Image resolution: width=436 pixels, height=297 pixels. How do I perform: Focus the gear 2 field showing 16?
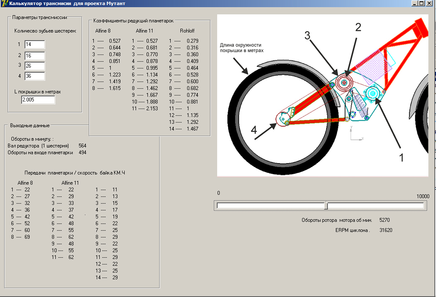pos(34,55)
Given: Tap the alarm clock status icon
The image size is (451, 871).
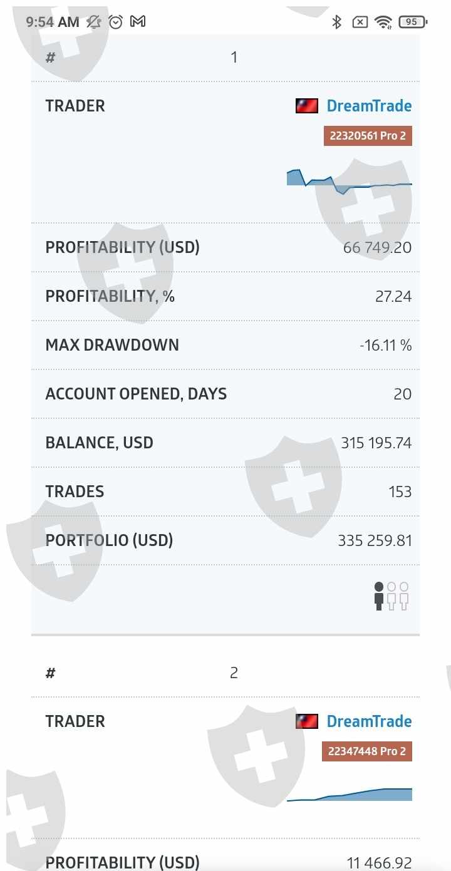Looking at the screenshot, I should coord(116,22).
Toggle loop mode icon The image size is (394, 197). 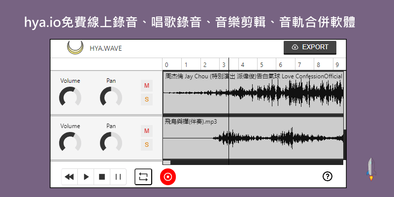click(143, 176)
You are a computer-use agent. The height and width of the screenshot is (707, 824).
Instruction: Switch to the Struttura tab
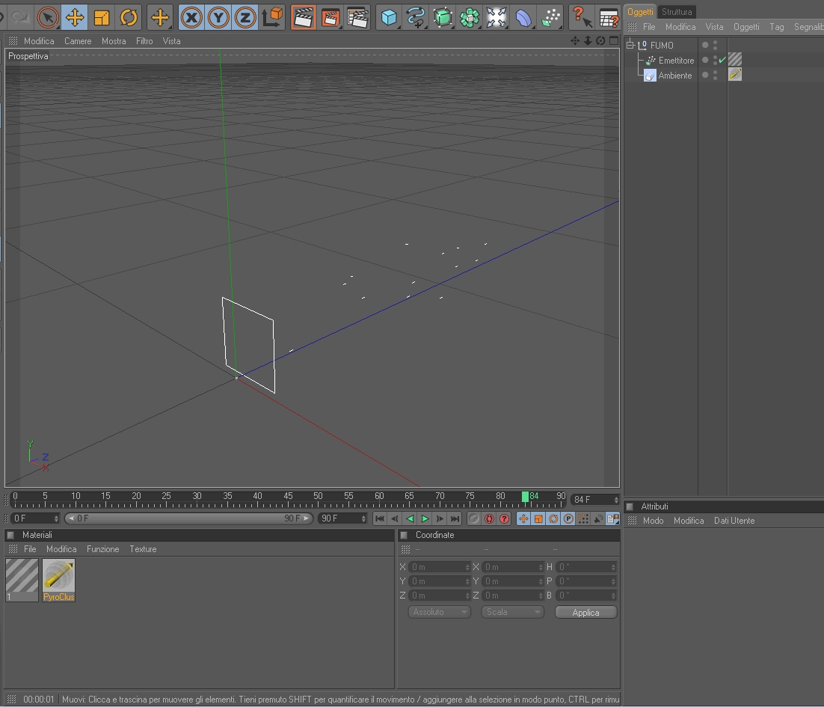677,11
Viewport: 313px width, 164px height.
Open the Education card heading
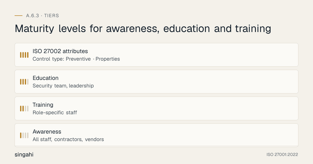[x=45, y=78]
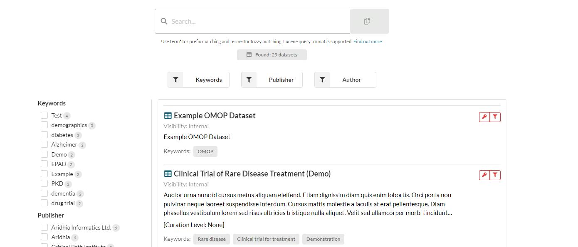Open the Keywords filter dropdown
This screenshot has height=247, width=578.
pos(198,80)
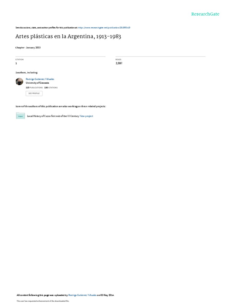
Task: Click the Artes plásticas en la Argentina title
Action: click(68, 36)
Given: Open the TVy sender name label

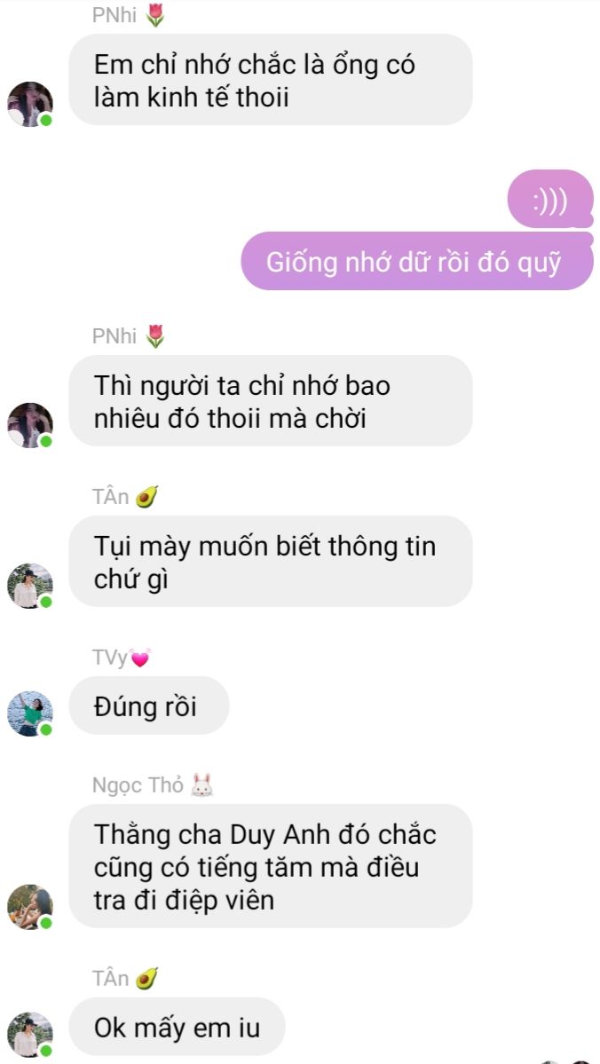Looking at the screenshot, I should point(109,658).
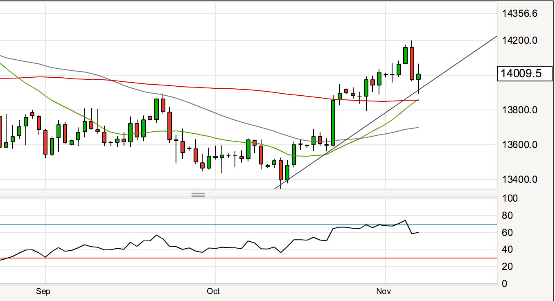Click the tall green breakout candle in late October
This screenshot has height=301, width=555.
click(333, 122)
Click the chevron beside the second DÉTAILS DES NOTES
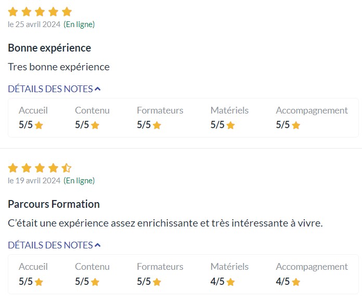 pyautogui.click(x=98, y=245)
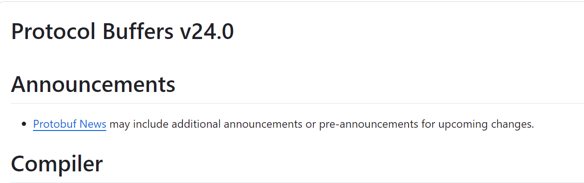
..............................
WRITTEN REQUEST: Duplicate the stretch of entries from the line containing "Given: Open the TVy sender name label" through the end of the entries, reproducing each line exactly and leaving out the pictures.

RESPONSE BELOW:
Given: Open the TVy sender name label

Looking at the screenshot, I should point(109,658).
Click the tall green breakout candle in late October
This screenshot has height=301, width=555.
click(333, 122)
Click the chevron beside the second DÉTAILS DES NOTES
 pyautogui.click(x=98, y=245)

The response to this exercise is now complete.